Reactions in the press last month were uncharacteristically subdued when Ole Isacson and colleagues announced in Proceedings of the National Academy of Sciences that embryonic mouse stem cells, implanted into the striatum of a rat model of Parkinson's disease, could turn into functional dopaminergic neurons. They found that in more than 60% of implanted rats, the stem cells not only developed a dopaminergic phenotype, but also reduced motor asymmetry and normalized corticostriatal responses, as measured by functional imaging.

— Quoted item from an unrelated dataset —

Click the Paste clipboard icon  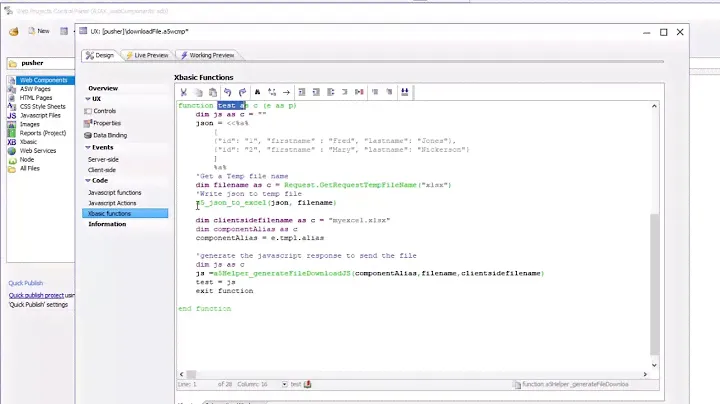point(213,91)
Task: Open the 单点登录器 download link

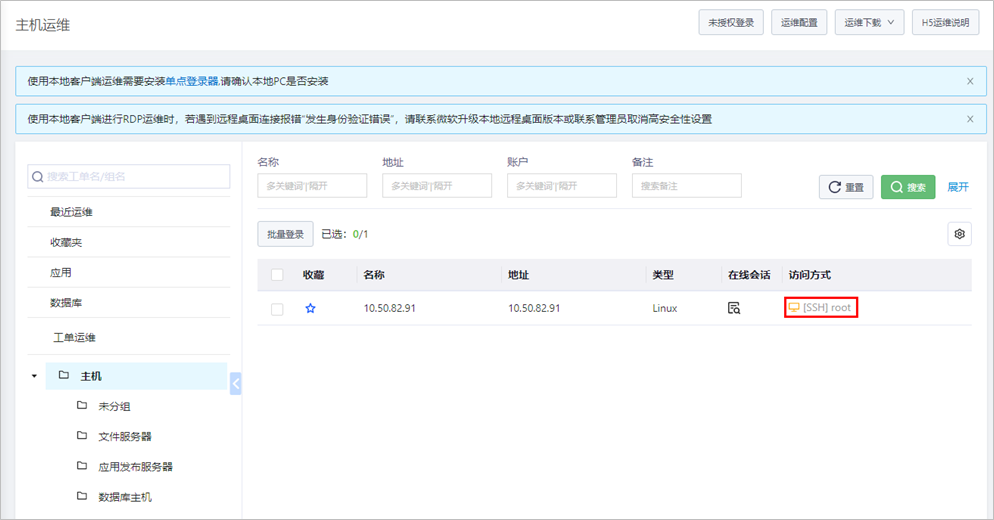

All of the news stories led with a positive angle. Many, including one in USA Today (7 January 2002), quoted Isacson as saying, “if further experiments are successful, there could be human trials of the technique in about five years.” But although hopes will have been raised among patients and their families by some of the headlines, the media responsibly presented the problems as well as the promise of this potential new treatment. All of the stories focused on a problem with the study — the fact that 20% of rats that received the transplants developed teratomas.

The online BBC News site (8 January 2002) carried perhaps the most critical story, including quotes from an interview with UK researcher Roger Barker. He suggested that it might be possible to engineer stem cells with a 'suicide gene' that could be turned on if a teratoma developed. But he also said, “I don't think this will be a treatment in humans for quite some time”, which will certainly have dampened some of the raised expectations.